Recently, a company director was convicted of transgressing environmental laws and handed a five-year sentence, suspended for five years on condition that he undertake rehabilitation of environmental damage.
This case has created renewed interest in risks of director liability under the National Environmental Management Act 107 of 1998 (NEMA) as well as corresponding provisions of the Companies Act No. 71 of 2008.
Donald Gibson, Partner and Practice Lead for the Performance, Assurance and Transaction Services team of Environmental Resources Management (ERM) in Sub-Saharan Africa, says recent landmark decisions such as this one, and environmentally progressive judgments, suggest that compliance is currently a hot topic, with many companies reviewing their compliance strategies.
ERM recently convened a panel discussion where experts addressed the rapid evolution of South African environmental law enforcement over the past 20 years, and what it means to companies today.
Panel member Melissa Fourie, Executive Director of the Centre for Environmental Rights, said that the risks for companies who do not comply with regulations are higher than ever before, and that it has already been demonstrated that a director of a mining company can successfully be prosecuted for environmental violations, without the option of a fine.
“Unfortunately, there is also still a disparity between reports generated by companies and what they are actually doing,” Fourie said. “This in itself poses risk for a company, its management and its investors. Instead, there is opportunity for companies to be more transparent and engaged with stakeholders, which is preferable to being taken to court.”
Gibson said: “Views out there reflect a gap between company reporting and a company’s actions. A strategy for compliant reporting should be built in to an overall business plan, and could prevent damage to the environment, save time and money and protect reputation.”
Ian Sampson, head of the Environmental and Clean Energy Department at Shepstone & Wylie, advises both the public and private sector on a range of environmental issues. “Should companies be afraid of director liability? Not if they are compliant,” he says.
“Directors must be aware, though, that NEMA includes director liability provisions that mean if someone was a director of a company involved in an environmental issue at the time that an issue occurred, they may be sued in their capacity as a director of that company and not just the company itself.”
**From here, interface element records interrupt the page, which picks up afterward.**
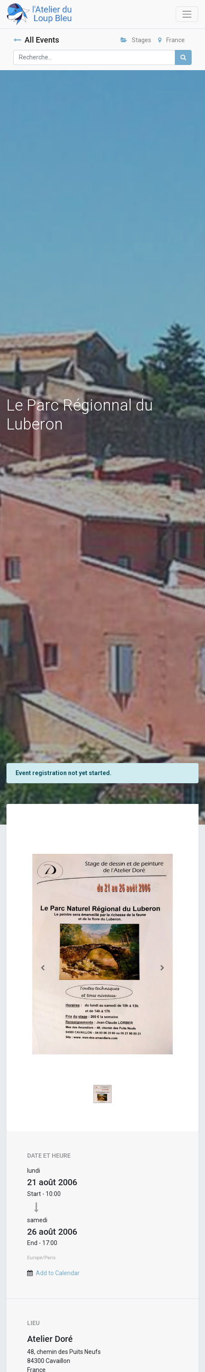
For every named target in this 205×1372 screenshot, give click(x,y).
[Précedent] (42, 968)
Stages (136, 40)
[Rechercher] (183, 57)
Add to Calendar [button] (58, 1273)
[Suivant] (162, 968)
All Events (36, 40)
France (171, 40)
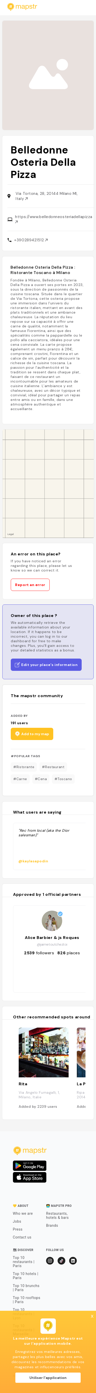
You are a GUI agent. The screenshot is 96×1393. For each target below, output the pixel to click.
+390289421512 (31, 240)
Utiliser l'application (48, 1377)
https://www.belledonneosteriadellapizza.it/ (53, 218)
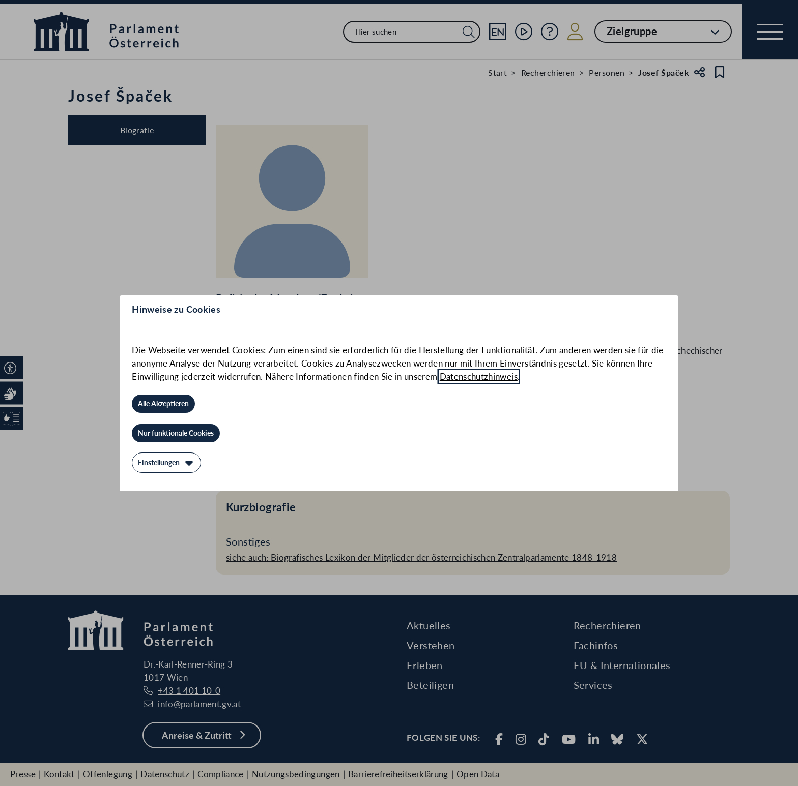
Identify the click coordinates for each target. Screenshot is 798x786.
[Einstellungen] (166, 462)
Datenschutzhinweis (479, 376)
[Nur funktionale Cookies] (176, 433)
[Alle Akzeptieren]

Former legal counsel for Safety, Health and Environment at Anglo American in South Africa, Carol Dixon, said that the changing regulatory environment and particularly the risk of director liability and class action lawsuits would be “foremost in most mining company directors’ minds”. She indicated that a strategy that provides for mitigation of risk of possible incidents as well as risk of litigation would be important.
“Compliance in the health and safety arena has always been a top priority for responsible mining companies. Companies are acutely aware of the value of engaging with communities and other stakeholders from the start.”
Sampson said that NEMA imposes both criminal and civil liability, and directors must be able to prove that they took all reasonable steps to prevent the commission of an offence. “We see class action suits being brought by various groups around the world today which, in many cases, could have been prevented by adherence to a defined end-to-end strategy that incorporated adherence to environmental protection.
Gibson agrees and says that “it is important for our clients to be aware of changes in the legal and business landscape” he said. “We support companies taking a proactive approach toward achieving compliance, measured against both domestic regulations and international best practice. The key here for companies lies in keeping abreast of legal responsibilities in the evolving landscape of environmental law. Regulatory changes are frequent and agility is required to adapt accordingly.”